To study the effect of cut-point on biomarker performance of breast MRI for prediction of pathologic complete response (pCR) after one-cycle of neoadjuvant chemotherapy (NACT) and to optimize the cut-point by clinically-relevant breast cancer subtype.

Two hundred and thirty seven patients with tumors ≥3cm were consented and enrolled in the multi-center ACRIN 6657/I-SPY 1 clinical trial. Participants received anthracycline-cyclophosphamide (AC) alone or followed by a taxane (T)-based regimen before surgery. pCR was defined as having no invasive tumor present in either breast or axillary lymph nodes at the time of surgery. Functional tumor volume (FTV) was calculated from DCE-MRI by summing all voxels with an early enhancement exceeding 70% from pre-contrast within a manually defined volume of interest. Early FTV response (%ΔFTV₂) was defined as percent change in FTV from MRI₁ (before NACT) to MRI₂ (after one cycle of AC). % ΔFTV₂ greater/less than a given cut-point were considered test-negative/test-positive (Figure1). The range of the cut-point was from -100% (FTV2=0cc) to 100% (doubled FTV) after one cycle of AC. For this work we investigated the effect of changing cut-point on positive and negative predictive value (PPV/NPV) as described in the contingency table shown in Figure 1.

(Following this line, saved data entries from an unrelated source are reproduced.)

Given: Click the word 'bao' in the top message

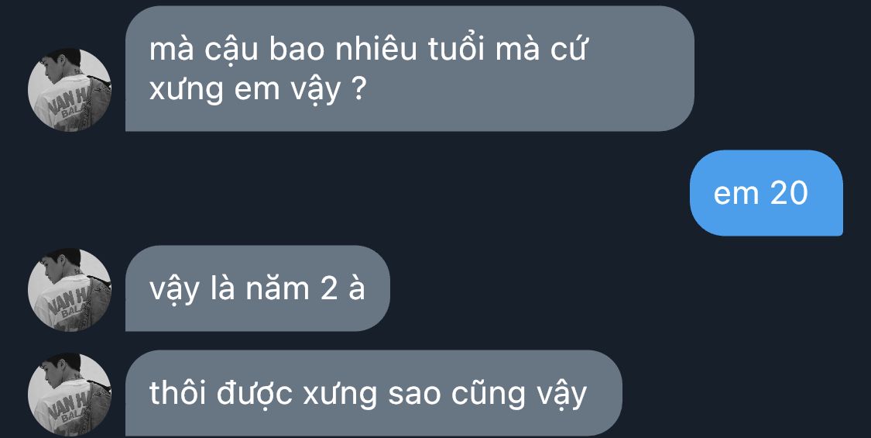Looking at the screenshot, I should (297, 49).
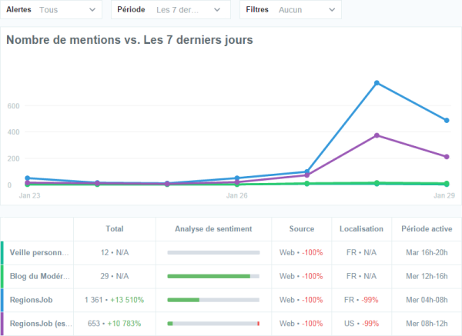Select the RegionsJob (es... alert row

coord(40,323)
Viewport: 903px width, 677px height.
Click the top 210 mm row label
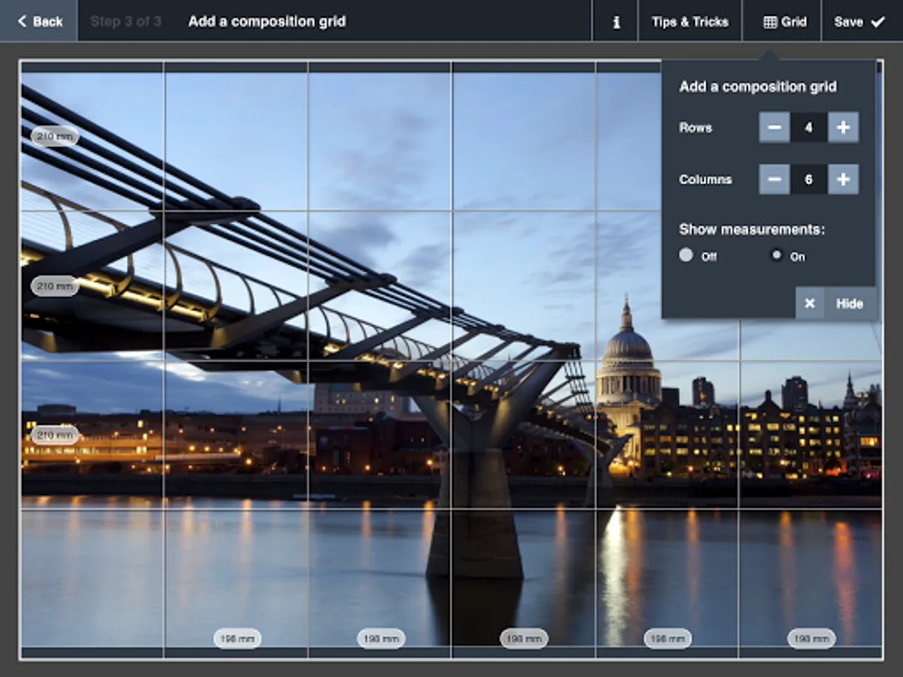point(55,136)
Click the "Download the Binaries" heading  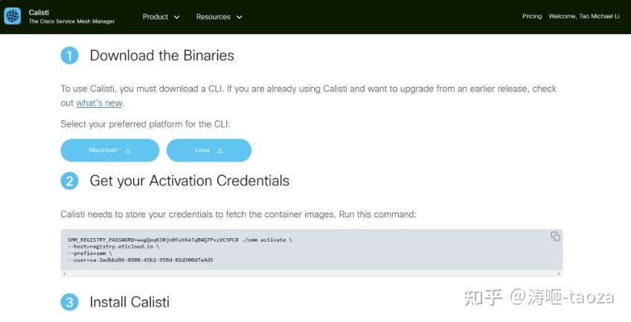tap(161, 56)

For any non-perfect test, the trade off between false negatives (FN) and false positives (FP) can be considered when choosing an optimum cut-point. This can be handled by defining and minimizing a penalty function based on the probabilities of false test results. We investigated the penalty function based on FN and FP that can be expressed as:

$$$Penalty=\frac{1}{N}(\beta \times FP+(1-\beta )\times FN) (1)$$$

where FP is the number of false positives, FN the number of false negatives, N is the number of patients in the study cohort, and β is a user-specified weight factor between 0 and 1 determining the relative importance of avoiding FP and FN results. To simulate a treatment response evaluation setting we chose β =0.2 to more strongly penalize false negative tests, which could result in unnecessary or harmful treatment changes.

Breast cancer subtype was defined by hormone receptor (HR) and human epidermal growth factor receptor 2 (HER2) status. The full cohort was divided into three subsets: HR+HER2-, HER2+, and HR- HER2- (TN = triple negative).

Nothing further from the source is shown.